To play or not to play
A few months ago, my colleague Christopher Heimerman wrote a column about Rock Falls senior Alex Leaf, who was mulling over whether or not to play sports in college.
Leaf is one of hundreds of high-school athletes in the area asking the same set of questions.
“Where can I go?”
“Am I good enough?”
“Is it worth all the effort?”
“Should I focus on my studies?”
I understand these questions well enough ... not that I was ever as athletically gifted as Leaf or many of the other kids that we cover.
My senior year, the letters came in to play football. Not a lot, but a few, from Division III schools where athletic scholarships were not provided and tuition costs were astronomical.
I probably would have qualified for some academic scholarships, and then loans would have had to pay for the rest (loans that I am sure I would still be paying off).
So I ran through the questions in my head and eventually came to a conclusion.
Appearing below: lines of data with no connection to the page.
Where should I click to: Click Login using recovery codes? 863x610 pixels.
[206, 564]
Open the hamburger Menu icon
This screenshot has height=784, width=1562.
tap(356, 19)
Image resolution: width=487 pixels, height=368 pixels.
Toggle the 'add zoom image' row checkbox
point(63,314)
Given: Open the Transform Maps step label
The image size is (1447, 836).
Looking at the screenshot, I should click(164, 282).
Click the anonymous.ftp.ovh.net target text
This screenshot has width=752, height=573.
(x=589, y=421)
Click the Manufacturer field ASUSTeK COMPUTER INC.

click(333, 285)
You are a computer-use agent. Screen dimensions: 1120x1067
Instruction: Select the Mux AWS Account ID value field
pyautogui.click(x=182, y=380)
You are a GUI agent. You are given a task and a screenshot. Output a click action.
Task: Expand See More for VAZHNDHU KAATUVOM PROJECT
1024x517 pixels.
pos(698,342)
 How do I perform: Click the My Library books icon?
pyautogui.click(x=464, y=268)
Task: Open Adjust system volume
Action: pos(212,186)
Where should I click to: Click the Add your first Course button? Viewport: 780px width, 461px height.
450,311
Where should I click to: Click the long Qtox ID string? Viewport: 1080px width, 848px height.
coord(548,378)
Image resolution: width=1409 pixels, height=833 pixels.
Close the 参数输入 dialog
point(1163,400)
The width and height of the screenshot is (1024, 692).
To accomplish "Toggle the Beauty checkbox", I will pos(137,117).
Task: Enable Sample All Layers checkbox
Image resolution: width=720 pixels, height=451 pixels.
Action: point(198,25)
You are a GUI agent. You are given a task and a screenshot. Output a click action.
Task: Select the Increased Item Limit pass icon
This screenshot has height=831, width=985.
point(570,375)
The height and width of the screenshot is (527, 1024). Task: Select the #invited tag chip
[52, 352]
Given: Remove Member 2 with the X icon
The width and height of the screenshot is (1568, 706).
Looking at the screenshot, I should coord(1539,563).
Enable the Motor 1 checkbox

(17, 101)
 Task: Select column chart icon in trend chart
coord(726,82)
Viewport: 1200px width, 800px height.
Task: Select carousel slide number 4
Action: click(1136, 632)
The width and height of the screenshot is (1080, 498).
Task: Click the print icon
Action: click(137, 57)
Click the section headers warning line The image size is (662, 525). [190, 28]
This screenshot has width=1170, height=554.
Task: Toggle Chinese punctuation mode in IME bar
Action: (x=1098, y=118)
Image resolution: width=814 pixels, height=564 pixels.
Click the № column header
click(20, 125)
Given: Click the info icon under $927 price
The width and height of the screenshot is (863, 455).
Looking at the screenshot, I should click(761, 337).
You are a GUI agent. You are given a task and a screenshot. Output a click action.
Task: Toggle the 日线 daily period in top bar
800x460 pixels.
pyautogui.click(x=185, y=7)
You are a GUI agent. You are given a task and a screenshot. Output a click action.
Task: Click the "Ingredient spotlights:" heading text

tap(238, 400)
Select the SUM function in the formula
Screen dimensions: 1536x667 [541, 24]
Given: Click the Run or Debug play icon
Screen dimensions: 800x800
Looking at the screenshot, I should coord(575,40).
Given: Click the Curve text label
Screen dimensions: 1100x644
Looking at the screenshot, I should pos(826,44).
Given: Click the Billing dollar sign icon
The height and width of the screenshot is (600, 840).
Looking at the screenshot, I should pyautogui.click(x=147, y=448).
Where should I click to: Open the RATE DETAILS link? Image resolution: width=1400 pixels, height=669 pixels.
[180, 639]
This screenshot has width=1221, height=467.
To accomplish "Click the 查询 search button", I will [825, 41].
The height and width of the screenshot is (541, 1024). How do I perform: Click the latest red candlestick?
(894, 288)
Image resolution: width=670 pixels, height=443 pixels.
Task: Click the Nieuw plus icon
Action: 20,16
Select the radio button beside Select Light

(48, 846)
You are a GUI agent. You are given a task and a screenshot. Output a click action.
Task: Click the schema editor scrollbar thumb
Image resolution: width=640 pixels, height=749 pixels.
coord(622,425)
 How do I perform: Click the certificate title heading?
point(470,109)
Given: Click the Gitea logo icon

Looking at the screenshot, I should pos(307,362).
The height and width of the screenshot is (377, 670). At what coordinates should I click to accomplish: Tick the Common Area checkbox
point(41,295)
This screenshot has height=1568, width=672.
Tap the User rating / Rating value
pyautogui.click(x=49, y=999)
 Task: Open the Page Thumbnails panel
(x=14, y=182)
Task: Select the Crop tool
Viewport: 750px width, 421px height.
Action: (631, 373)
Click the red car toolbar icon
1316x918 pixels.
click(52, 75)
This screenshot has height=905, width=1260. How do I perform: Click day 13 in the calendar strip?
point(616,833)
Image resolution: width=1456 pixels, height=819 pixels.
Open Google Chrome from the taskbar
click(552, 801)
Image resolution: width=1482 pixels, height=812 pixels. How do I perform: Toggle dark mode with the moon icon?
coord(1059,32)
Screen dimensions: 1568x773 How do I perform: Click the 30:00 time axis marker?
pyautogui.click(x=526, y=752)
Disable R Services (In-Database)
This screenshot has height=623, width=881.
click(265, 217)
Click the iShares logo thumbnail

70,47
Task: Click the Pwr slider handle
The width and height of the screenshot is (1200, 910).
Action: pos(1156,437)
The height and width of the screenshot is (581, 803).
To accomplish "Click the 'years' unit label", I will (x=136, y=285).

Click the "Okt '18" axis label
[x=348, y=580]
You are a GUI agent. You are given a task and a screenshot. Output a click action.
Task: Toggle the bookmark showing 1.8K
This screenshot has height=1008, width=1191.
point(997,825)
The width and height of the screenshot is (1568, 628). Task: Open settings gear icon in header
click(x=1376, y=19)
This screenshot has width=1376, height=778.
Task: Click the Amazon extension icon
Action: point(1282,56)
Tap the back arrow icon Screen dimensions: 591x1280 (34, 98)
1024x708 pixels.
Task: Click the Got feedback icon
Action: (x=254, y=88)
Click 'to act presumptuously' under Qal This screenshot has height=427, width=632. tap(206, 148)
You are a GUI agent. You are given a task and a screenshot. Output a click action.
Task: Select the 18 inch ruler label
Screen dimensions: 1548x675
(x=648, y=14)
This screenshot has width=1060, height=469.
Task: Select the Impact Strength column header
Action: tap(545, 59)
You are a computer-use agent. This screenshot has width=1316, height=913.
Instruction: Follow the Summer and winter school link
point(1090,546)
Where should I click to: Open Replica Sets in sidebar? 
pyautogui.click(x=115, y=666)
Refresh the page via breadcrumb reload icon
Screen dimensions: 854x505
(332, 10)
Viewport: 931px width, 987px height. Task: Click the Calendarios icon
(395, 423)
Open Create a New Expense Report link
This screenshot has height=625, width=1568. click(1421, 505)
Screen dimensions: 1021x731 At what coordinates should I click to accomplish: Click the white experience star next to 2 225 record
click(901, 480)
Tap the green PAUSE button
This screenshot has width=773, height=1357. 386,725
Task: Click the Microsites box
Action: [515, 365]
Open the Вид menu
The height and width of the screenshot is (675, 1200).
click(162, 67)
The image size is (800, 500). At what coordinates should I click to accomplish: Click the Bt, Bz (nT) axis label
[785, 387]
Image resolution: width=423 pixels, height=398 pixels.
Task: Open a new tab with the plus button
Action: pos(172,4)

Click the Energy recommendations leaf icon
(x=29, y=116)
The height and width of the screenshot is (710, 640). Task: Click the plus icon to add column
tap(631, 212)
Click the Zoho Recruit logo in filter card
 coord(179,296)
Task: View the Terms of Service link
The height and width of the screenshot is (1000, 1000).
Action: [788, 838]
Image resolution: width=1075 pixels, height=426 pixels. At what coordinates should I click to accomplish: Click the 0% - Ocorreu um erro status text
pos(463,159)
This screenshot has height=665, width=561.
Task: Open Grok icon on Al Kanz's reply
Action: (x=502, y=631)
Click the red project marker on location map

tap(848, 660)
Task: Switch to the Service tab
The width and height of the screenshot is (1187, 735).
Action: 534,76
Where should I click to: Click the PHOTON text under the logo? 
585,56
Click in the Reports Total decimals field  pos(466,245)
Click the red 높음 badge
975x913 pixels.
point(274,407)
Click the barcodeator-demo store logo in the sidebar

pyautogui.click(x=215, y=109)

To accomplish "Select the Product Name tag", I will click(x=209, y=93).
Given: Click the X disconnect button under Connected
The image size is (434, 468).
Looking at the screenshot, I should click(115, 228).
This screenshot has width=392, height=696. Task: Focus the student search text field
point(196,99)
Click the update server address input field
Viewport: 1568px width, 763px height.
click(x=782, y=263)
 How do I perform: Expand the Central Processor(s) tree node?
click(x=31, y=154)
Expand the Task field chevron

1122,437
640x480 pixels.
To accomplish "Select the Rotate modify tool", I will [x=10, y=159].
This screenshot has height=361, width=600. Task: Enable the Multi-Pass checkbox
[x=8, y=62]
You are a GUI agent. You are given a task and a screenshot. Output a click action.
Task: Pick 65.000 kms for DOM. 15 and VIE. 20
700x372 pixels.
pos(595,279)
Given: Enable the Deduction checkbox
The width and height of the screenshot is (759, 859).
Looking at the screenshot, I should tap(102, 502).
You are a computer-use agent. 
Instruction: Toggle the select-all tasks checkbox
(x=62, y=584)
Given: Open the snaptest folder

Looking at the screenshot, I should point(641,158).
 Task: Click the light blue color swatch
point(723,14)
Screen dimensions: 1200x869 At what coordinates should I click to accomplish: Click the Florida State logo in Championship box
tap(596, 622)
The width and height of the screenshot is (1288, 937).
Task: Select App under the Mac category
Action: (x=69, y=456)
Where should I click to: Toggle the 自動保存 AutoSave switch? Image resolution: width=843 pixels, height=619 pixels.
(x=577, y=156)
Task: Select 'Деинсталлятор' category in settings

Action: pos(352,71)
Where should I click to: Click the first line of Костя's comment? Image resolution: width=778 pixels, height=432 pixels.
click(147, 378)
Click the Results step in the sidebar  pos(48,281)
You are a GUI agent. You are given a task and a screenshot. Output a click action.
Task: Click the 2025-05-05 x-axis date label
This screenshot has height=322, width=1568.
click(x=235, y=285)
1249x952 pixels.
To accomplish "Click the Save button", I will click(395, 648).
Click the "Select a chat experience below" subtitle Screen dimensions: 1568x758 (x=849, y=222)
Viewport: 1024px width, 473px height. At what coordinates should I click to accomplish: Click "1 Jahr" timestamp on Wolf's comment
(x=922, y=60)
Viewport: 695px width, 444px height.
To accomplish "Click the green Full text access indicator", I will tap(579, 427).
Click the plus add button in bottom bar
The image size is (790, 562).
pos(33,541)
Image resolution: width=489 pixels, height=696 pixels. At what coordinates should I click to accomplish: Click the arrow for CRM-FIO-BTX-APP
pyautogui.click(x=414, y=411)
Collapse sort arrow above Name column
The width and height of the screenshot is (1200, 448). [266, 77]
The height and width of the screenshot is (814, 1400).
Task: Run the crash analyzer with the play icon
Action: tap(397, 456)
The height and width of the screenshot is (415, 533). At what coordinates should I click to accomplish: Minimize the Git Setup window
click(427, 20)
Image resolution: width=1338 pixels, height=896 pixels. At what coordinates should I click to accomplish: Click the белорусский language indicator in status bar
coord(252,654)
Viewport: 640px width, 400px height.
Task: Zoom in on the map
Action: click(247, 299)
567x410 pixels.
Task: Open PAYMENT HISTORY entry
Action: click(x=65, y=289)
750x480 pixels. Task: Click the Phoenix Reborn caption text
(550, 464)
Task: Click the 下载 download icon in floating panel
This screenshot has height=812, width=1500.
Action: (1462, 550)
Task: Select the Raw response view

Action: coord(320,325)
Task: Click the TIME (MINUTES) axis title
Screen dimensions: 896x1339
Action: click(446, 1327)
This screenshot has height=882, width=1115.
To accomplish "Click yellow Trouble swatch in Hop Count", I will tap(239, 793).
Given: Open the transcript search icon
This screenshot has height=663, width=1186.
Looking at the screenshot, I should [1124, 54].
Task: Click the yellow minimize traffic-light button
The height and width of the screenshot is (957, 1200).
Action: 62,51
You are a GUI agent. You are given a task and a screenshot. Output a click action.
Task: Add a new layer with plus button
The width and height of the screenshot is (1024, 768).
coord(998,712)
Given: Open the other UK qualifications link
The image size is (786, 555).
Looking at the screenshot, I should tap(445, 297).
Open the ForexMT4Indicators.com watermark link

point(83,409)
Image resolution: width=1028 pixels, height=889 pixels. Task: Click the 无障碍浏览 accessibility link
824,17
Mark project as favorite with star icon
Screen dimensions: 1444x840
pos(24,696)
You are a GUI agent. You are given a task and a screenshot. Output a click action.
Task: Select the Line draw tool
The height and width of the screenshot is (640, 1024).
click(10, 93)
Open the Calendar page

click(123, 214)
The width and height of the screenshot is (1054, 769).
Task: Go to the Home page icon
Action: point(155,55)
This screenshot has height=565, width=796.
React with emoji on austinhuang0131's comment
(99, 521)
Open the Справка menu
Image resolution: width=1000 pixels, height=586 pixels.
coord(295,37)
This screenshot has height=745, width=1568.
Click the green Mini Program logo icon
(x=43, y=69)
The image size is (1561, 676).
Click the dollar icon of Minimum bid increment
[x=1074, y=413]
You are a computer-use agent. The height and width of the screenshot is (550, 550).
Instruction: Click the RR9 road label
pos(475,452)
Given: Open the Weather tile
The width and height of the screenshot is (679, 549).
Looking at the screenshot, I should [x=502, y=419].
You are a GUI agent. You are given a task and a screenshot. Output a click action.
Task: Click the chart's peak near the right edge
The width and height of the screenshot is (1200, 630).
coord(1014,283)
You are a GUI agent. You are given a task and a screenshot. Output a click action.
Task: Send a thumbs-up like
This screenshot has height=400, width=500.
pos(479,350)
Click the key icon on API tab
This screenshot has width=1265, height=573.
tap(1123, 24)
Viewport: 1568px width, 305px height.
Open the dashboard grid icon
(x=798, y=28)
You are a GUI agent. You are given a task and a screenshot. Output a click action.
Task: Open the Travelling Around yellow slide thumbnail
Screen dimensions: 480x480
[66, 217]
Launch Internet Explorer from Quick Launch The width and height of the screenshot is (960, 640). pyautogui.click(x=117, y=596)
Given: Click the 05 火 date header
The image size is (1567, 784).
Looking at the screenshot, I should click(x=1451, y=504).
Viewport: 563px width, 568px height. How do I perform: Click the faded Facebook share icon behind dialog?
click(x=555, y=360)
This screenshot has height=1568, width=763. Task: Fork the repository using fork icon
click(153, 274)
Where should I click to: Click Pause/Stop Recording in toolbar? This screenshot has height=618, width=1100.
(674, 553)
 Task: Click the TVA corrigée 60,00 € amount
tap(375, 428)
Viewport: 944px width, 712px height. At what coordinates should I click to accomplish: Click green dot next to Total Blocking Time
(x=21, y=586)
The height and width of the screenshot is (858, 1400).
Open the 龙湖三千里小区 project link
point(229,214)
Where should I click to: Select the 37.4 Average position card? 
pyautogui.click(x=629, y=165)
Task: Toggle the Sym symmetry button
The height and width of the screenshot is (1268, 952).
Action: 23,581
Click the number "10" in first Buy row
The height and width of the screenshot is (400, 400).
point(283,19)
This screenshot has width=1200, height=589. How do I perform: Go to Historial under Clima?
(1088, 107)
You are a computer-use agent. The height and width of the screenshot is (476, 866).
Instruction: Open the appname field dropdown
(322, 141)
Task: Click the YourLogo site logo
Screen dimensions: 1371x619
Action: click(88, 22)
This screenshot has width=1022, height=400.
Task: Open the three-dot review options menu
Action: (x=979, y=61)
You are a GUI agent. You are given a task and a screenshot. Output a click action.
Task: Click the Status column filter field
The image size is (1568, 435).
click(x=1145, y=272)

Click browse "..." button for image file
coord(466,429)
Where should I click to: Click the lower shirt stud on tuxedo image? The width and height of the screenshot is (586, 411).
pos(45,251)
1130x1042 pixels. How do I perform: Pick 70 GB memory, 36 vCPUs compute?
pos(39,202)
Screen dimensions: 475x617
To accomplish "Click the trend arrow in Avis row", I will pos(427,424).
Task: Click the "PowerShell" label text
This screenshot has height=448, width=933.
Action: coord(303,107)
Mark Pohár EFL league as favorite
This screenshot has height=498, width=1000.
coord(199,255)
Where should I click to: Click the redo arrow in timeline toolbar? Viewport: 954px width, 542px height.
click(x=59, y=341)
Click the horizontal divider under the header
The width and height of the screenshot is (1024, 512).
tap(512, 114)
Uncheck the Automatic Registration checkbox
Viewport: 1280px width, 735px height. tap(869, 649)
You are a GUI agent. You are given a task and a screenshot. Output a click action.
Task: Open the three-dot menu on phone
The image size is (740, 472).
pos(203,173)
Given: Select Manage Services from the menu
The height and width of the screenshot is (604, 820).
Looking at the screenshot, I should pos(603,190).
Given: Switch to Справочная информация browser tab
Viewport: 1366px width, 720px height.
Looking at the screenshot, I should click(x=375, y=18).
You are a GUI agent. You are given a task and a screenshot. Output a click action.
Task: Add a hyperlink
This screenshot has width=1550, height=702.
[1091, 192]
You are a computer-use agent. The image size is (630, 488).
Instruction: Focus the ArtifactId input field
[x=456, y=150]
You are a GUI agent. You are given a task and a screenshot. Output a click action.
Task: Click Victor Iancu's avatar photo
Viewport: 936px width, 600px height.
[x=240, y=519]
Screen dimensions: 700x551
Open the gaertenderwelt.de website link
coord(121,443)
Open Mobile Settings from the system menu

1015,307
I loved playing high-school football. I didn’t necessarily want to play college football. I decided Northern Illinois University made the most sense to me, and then I focused on finding a career path.
That being said, the competitor in me was tempted to keep playing.
I was thinking about this as men of various ages arrived at Angelo’s II in Sterling on Tuesday night for the meeting regarding possible alumni football games between Newman and Morrison, and Sterling and Rock Falls.
Some of the faces I knew well from teams that I’ve covered over the last 8 years. A few others I recognized from my playing days. Some I didn’t know at all.
I can’t deny that much like my college decision, I was tempted by the plug that Bob Cazet of Alumni Games USA made.
I understand what moved these men to get off shifts from hard jobs and scurry to Angelo’s to hear what Cazet had to say. I also understand why they stapled $100 to an insurance waiver and signed up for the July 27 games.
I also understand why some will be flying in from around the country to participate.
For some, the training for the game might be a step toward a healthier lifestyle. That’s a good thing. Hopefully, they make it through the actual game without any lasting injuries.
But for me, I came to the same conclusion I did back in the late fall of 1999.
I loved playing high-school football, but when I took the pads off after a playoff loss in Metamora that
November, that option was over.
I was never going to have as much fun playing the game than with a group of longtime friends, with dreams of a state title dancing in our heads.
What happens in July will be a form of football.
I don’t doubt that these men will have fun doing it, and I hope the fundraising aspect brings in a ton of money to the local causes in the communities.
But I’ll stick to pick-up basketball games for glimpses of my former athletic glory.